From the Guidelines
Beta blockers and calcium channel blockers (CCBs) are both effective for hypertension, but the choice between them should be based on individual patient characteristics and comorbidities, with CCBs being a better option for patients with multiple metabolic risk factors or those of African descent, as suggested by the 2012 European guidelines on cardiovascular disease prevention in clinical practice 1. When considering the use of beta blockers versus CCBs, it's essential to weigh their respective benefits and drawbacks. Beta blockers, such as metoprolol, carvedilol, and atenolol, are particularly useful for conditions like hypertension, angina, heart failure, and post-myocardial infarction care, with metoprolol typically starting at 25-50mg twice daily and titrated as needed. On the other hand, CCBs, including amlodipine, diltiazem, and verapamil, are effective for hypertension, angina, and certain arrhythmias, with amlodipine typically started at 5mg daily.
Some key differences between the two classes include:
- Beta blockers may cause fatigue, sexual dysfunction, and mask hypoglycemia symptoms, while CCBs can cause peripheral edema and constipation.
- CCBs may be better for elderly patients, those with asthma/COPD, or patients of African descent.
- Beta blockers are preferred for patients with heart failure, prior heart attacks, or anxiety symptoms.

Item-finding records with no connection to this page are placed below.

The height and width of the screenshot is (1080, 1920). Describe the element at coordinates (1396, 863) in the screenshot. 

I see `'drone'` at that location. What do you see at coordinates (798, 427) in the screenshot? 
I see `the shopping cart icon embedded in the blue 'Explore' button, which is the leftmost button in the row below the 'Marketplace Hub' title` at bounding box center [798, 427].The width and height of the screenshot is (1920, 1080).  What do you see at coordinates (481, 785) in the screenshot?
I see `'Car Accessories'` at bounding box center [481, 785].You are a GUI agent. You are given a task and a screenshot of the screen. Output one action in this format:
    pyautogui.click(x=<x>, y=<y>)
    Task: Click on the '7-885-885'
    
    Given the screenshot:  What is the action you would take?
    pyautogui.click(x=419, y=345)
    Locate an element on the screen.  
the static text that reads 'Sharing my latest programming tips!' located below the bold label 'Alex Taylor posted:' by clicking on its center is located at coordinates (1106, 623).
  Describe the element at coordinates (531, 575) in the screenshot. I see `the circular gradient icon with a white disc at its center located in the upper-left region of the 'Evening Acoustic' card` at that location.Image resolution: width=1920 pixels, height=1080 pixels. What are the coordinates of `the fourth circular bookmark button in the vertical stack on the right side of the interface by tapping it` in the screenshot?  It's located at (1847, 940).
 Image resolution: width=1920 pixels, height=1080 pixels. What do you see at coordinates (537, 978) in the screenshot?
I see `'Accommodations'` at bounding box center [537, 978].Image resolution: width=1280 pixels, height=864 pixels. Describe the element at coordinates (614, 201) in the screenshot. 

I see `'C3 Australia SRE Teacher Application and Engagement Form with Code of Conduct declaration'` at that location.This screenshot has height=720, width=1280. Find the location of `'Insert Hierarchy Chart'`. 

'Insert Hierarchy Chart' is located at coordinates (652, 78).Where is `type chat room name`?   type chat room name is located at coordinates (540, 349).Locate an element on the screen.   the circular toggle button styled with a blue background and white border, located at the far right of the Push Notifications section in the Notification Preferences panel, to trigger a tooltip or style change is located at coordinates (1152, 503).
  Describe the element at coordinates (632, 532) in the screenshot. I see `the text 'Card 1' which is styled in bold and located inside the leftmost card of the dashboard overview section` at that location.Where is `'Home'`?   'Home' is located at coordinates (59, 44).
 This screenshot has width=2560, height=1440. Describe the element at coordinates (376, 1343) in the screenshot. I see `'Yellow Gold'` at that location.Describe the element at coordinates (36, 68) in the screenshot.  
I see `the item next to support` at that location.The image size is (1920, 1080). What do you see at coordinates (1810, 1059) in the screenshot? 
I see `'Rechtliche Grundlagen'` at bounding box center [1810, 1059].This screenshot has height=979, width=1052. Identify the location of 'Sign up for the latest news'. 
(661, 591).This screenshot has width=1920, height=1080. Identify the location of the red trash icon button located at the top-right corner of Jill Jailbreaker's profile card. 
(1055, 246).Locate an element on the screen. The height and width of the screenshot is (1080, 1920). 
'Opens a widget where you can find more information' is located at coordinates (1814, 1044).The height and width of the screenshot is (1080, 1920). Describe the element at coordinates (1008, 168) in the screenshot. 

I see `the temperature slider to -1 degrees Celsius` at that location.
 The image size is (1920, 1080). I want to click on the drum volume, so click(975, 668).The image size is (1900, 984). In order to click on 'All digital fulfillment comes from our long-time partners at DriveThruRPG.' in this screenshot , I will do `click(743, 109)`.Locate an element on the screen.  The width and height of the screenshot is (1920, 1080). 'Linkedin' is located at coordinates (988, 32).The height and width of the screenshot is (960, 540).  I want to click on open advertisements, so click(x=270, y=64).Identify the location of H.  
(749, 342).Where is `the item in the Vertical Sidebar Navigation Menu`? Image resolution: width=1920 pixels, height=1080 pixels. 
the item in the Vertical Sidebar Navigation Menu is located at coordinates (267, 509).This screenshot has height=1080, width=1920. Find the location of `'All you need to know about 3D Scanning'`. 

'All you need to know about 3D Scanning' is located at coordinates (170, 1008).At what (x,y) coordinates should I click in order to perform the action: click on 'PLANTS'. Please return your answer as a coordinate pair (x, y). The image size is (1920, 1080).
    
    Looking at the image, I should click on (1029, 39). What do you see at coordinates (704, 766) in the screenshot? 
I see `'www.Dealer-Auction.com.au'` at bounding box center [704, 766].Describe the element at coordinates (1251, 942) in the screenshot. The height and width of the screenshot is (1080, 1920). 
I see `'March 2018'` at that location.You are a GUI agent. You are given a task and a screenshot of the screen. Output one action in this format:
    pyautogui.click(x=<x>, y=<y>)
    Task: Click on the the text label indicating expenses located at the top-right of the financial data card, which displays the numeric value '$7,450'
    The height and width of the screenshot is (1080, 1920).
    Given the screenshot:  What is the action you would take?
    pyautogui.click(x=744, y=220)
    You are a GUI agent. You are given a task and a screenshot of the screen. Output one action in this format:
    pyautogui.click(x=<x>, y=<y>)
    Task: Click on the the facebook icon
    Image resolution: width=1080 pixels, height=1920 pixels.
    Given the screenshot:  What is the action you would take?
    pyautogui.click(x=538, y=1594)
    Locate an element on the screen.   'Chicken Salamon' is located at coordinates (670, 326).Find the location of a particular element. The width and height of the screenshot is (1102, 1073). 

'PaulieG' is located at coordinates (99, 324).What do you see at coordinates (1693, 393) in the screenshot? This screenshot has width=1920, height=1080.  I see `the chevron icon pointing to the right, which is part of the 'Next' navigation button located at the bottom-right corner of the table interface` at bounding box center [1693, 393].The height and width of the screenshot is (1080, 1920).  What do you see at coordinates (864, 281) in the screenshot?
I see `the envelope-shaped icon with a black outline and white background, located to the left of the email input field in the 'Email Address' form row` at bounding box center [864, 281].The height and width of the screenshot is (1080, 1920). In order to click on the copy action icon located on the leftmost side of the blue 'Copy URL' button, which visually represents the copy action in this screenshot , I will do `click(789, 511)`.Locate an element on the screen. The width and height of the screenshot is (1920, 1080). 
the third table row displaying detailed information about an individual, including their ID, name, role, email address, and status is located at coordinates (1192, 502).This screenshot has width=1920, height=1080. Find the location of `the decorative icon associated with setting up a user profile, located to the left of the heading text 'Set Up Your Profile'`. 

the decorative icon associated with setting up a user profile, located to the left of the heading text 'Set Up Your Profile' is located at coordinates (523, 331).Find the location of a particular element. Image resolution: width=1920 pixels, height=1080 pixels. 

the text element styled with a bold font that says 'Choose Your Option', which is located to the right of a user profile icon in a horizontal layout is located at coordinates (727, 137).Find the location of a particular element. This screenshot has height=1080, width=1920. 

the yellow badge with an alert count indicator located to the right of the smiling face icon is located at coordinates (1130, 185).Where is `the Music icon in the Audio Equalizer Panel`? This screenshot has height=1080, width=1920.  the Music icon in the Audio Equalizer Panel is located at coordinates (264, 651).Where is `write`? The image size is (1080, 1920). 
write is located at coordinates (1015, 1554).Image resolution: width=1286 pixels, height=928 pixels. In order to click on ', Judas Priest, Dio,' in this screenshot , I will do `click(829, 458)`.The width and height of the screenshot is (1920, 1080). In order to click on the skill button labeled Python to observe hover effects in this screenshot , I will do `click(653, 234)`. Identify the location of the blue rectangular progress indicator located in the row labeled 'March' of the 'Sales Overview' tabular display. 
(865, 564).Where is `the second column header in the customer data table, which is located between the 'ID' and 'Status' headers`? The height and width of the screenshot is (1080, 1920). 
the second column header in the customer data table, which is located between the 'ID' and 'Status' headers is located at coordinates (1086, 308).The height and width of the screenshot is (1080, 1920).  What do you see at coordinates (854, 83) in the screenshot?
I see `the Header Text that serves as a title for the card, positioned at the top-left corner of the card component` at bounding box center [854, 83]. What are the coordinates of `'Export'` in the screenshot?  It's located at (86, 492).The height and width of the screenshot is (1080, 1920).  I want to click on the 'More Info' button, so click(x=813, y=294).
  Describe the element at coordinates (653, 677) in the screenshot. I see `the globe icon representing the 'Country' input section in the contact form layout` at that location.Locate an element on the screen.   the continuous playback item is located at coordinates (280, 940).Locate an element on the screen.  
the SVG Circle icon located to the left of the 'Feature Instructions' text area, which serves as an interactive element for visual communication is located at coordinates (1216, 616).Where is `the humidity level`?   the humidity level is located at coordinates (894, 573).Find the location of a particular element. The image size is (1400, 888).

The 2018 systematic review for the ACC/AHA/AAPA/ABC/ACPM/AGS/APhA/ASH/ASPC/NMA/PCNA guideline for the prevention, detection, evaluation, and management of high blood pressure in adults also highlights the importance of considering individual patient characteristics when choosing between antihypertensive therapies 1. Ultimately, the decision between beta blockers and CCBs should be based on a thorough evaluation of the patient's specific needs and medical history.
From the FDA Drug Label
Amlodipine is a peripheral arterial vasodilator that acts directly on vascular smooth muscle to cause a reduction in peripheral vascular resistance and reduction in blood pressure Metoprolol is a beta 1-selective (cardioselective) adrenergic receptor blocker. In clinical studies in which amlodipine was administered in combination with beta-blockers to patients with either hypertension or angina, no adverse effects on electrocardiographic parameters were observed.
Comparison of Beta Blockers and CCB:
- Mechanism of Action: Amlodipine acts as a peripheral arterial vasodilator, while metoprolol acts as a beta 1-selective adrenergic receptor blocker.
- Effects on Heart Rate and Blood Pressure: Amlodipine reduces blood pressure by decreasing peripheral vascular resistance, while metoprolol reduces heart rate and blood pressure by blocking beta 1-adrenergic receptors.
- Combination Therapy: Amlodipine and beta-blockers can be used together without adverse effects on electrocardiographic parameters.
- Key Differences:
From the Research
Comparison of Beta Blockers and CCB
- Beta blockers and calcium channel blockers (CCBs) are both used to treat hypertension, but they have different mechanisms of action and effects on the body 4, 5, 6.
- Beta blockers work by blocking the effects of the hormone epinephrine, also known as adrenaline, and reducing the heart rate and blood pressure 5, 6.
- CCBs, on the other hand, work by blocking the entry of calcium into the muscle cells of the heart and blood vessels, leading to a decrease in blood pressure 4.
Efficacy of Beta Blockers
- Some studies have suggested that beta blockers may not be as effective as other antihypertensive agents, such as CCBs, in reducing blood pressure and cardiovascular outcomes 7, 8.
- However, other studies have found that beta blockers can be effective in reducing blood pressure and cardiovascular risk, particularly in certain patient populations, such as those with heart failure or ischemic heart disease 4, 5.
- The European Society of Hypertension (ESH) guideline recommends that beta blockers can be used as first-line therapy for hypertension, particularly in patients with certain compelling indications, such as heart failure or ischemic heart disease 4.
Differences between Beta Blockers
- Not all beta blockers are the same, and they can differ in their pharmacologic properties, such as their degree of intrinsic sympathomimetic activity, membrane stabilizing activity, and beta1 selectivity 5, 6.
- Some beta blockers, such as carvedilol and labetalol, have additional properties, such as alpha1-adrenergic blocking effects, that can provide additional benefits in certain patient populations 6.
- The choice of beta blocker should be individualized based on the patient's specific needs and medical history 5, 6.
Patient-Specific Considerations
- The choice between beta blockers and CCBs should be based on the individual patient's needs and medical history, including the presence of compelling indications, such as heart failure or ischemic heart disease 4, 5.
- In young and middle-aged patients, non-vasodilating beta blockers may be preferred as first-line therapy, while in elderly patients, vasodilating beta blockers may be more appropriate due to their favorable hemodynamic profile 8.